* _WORK REQUEST_
Copy the data verbatim and leave out every picture.

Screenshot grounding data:
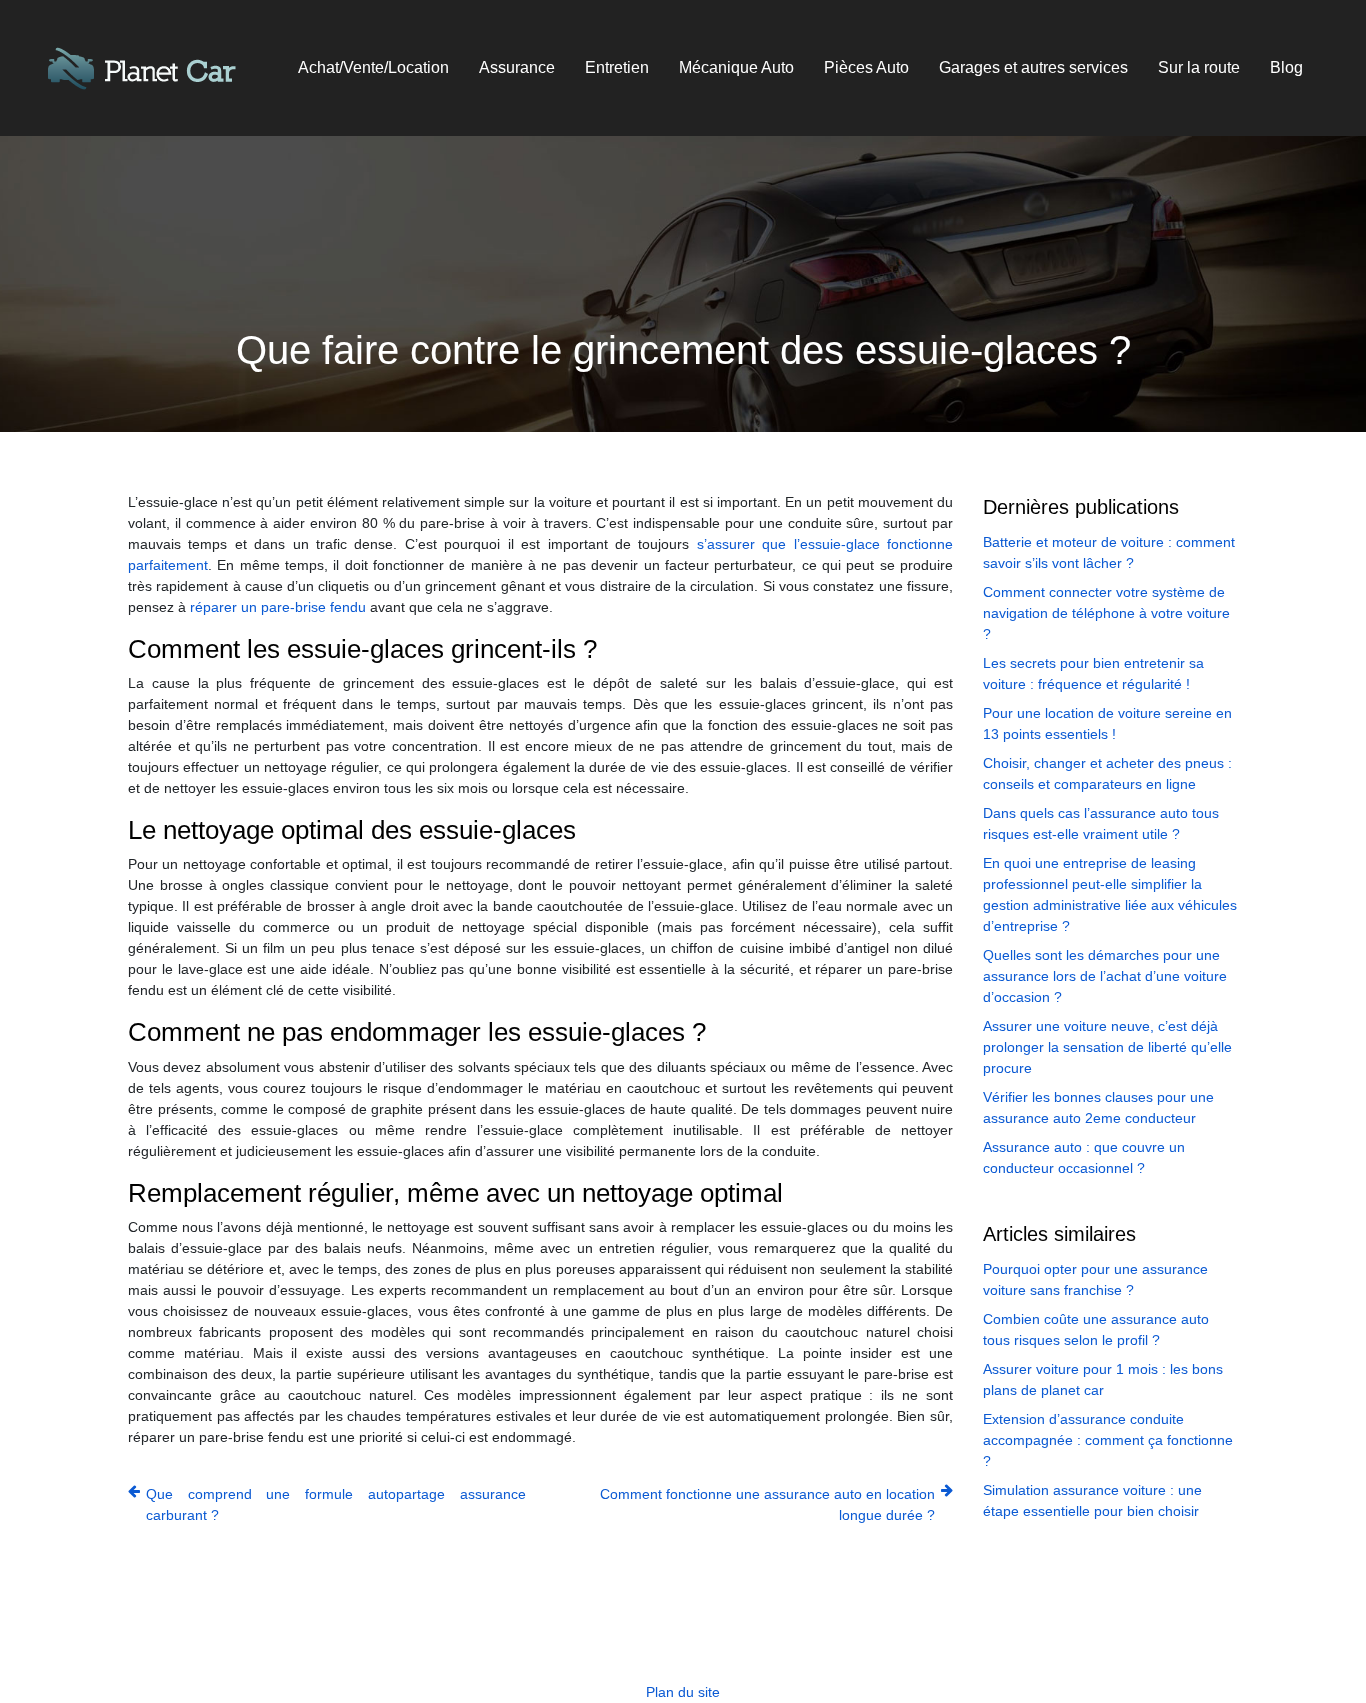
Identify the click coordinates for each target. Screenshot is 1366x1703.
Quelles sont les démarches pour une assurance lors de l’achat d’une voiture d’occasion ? (1105, 976)
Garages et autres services (1033, 67)
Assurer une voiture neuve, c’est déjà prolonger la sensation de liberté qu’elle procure (1107, 1047)
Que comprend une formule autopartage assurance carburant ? (336, 1504)
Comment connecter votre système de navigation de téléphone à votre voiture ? (1106, 613)
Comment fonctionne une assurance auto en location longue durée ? (767, 1504)
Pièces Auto (866, 67)
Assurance (517, 67)
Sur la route (1199, 67)
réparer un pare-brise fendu (278, 607)
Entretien (617, 67)
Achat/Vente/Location (373, 67)
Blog (1286, 67)
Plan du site (683, 1692)
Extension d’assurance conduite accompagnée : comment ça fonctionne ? (1108, 1440)
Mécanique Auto (736, 67)
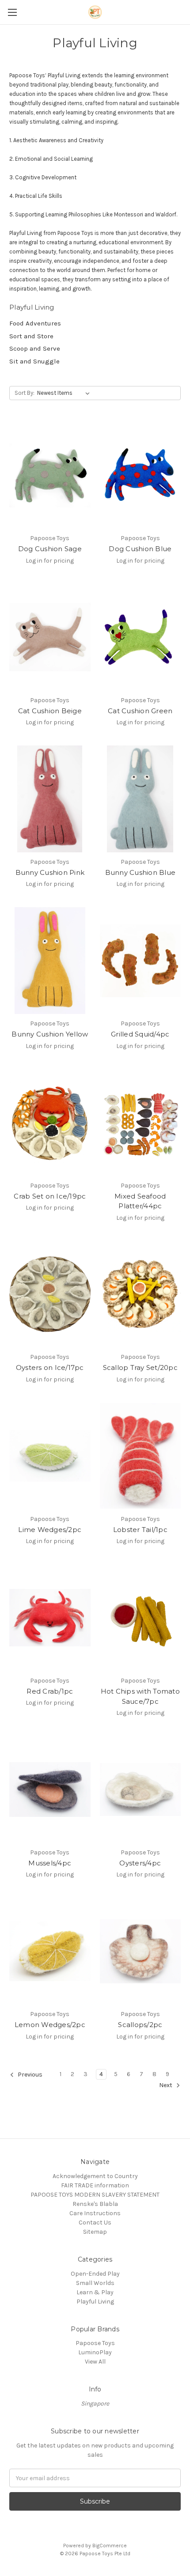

* _SOLUTION TO THIS EXERCISE_
Identify the click coordinates for each target. Screenshot is 1366x1703.
Quelles sont les démarches pour une assurance lors de l’achat d’une voiture d’occasion ? (1105, 976)
Garages et autres services (1033, 67)
Assurer une voiture neuve, c’est déjà prolonger la sensation de liberté qu’elle procure (1107, 1047)
Que comprend une formule autopartage assurance carburant ? (336, 1504)
Comment connecter votre système de navigation de téléphone à votre voiture ? (1106, 613)
Comment fonctionne une assurance auto en location longue durée ? (767, 1504)
Pièces Auto (866, 67)
Assurance (517, 67)
Sur la route (1199, 67)
réparer un pare-brise fendu (278, 607)
Entretien (617, 67)
Achat/Vente/Location (373, 67)
Blog (1286, 67)
Plan du site (683, 1692)
Extension d’assurance conduite accompagnée : comment ça fonctionne ? (1108, 1440)
Mécanique Auto (736, 67)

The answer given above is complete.